96.[sup]1[/sup] (v. 37b) “And whoever receives me, receives not me but him who sent me.”

(Parallel: Matthew 10:40 (98.1); Luke 10:16 (116.1); John 5:20b (40.1); John 12:44-45 (111.1); John 13:20 (120.1); John 14:21b (129.1); John 14:24b-25 (131.1); John 15:23 (144.1))

97.[sup]8[/sup] (v. 38-40) John said to him, “Teacher, we saw someone casting out demons in your name, and we tried to stop him, because he was not following us.” But Jesus said, “Do not stop him, for no one who does a mighty work in my name will be able soon afterward to speak evil of me. For the one who is not against us is for us.”

(Parallel: Luke 9:49-50 (103.8)

98.[sup]6[/sup] (v. 41) “For truly, I say to you, whoever gives you a cup of water to drink because you belong to Christ will by no means lose his reward.”

(Parallel: Matthew 10:42 (100.6))

**99.[sup]2[/sup] **(v. 42) “Whoever causes one of these little ones who believe in me to sin, it would be better for him if a great millstone were hung around his neck and he were thrown into the sea.”

(Parallel: Matthew 18:6-7 (179.2); Luke 17:1-2 (197.2))

100.[sup]6[/sup] (v. 43-47) “And if your hand causes you to sin, cut it off. It is better for you to enter life crippled than with two hands to go to hell, to the unquenchable fire. And if your foot causes you to sin, cut it off. It is better for you to enter life lame than with two feet to be thrown into hell. And if your eye causes you to sin, tear it out. It is better for you to enter the kingdom of God with one eye than with two eyes to be thrown into hell.”

(Parallel: Matthew 18:8-9 (180.6))

101.[sup]10[/sup] (v. 48-49) “‘Where their worm does not die and the fire is not quenched.’ For everyone will be salted with fire.”

(Parallel: No parallel)

102.[sup]2[/sup] (v. 50) “Salt is good, but if the salt has lost its saltiness, how will you make it salty again? Have salt in yourselves, and be at peace with one another.”

(Parallel: Matthew 5:13 (31.2); Luke 14:34-35 (185.2))

Canon 101 (containing verse 48-49) is listed as belonging to Table 10: sections which have no parallels in the other gospels.

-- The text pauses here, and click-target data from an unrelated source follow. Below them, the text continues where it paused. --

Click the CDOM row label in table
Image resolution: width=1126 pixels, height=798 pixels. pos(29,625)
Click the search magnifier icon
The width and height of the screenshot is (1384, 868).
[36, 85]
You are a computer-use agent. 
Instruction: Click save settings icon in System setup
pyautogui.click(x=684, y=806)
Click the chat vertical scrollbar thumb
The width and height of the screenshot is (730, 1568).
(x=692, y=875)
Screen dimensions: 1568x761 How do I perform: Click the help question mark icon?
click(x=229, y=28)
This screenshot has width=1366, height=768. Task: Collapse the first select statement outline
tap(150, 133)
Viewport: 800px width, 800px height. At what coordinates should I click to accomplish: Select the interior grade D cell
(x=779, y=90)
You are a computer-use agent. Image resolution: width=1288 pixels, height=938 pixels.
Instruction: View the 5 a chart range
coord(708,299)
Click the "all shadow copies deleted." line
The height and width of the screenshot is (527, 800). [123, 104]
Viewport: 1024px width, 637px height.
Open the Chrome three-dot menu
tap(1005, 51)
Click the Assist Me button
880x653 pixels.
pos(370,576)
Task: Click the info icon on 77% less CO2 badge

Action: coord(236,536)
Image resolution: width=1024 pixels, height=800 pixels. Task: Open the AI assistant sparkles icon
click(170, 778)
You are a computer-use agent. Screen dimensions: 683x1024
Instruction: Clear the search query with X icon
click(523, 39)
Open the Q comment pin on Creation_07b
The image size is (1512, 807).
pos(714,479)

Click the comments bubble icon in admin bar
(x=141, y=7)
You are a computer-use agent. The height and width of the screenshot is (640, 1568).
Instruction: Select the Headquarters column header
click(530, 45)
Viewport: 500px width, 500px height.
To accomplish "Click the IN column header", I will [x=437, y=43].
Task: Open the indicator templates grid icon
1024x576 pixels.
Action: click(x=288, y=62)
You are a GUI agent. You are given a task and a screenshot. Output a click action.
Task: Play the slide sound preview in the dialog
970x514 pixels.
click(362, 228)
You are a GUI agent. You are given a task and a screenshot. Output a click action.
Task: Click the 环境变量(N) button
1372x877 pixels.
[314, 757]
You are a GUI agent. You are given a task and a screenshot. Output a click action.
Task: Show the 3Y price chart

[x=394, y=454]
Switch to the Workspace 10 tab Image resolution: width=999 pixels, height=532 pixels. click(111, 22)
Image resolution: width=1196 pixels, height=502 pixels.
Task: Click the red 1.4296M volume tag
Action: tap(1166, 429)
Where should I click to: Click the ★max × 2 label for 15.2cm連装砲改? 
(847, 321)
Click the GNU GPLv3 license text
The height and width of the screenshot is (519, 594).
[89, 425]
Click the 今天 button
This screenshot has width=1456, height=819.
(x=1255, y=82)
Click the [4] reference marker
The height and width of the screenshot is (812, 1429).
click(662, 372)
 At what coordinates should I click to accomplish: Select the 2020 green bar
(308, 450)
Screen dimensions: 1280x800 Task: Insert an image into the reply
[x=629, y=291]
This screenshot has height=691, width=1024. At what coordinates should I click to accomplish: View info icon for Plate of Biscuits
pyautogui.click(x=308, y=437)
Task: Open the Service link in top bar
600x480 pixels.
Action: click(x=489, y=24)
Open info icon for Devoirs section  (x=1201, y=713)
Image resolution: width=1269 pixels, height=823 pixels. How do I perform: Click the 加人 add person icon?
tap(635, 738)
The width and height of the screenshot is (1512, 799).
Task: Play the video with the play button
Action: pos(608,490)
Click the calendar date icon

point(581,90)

The preceding verses (Canon 100) are linked with their Matthaean parallel (18:8-9). Had Eusebius known of verses 44 and 46 he would have also given them their own separate canons.

It had been suggested that verses 44 and 46 were deliberately added to make the passage - which is somewhat semi-liturgical and incantatory - symmetric and better memorable by repetition. (In the Byzantine lectionary, Mark 9:42-10:1 was - and still is - the reading for the Monday of the Thirty-First Week after Pentecost.)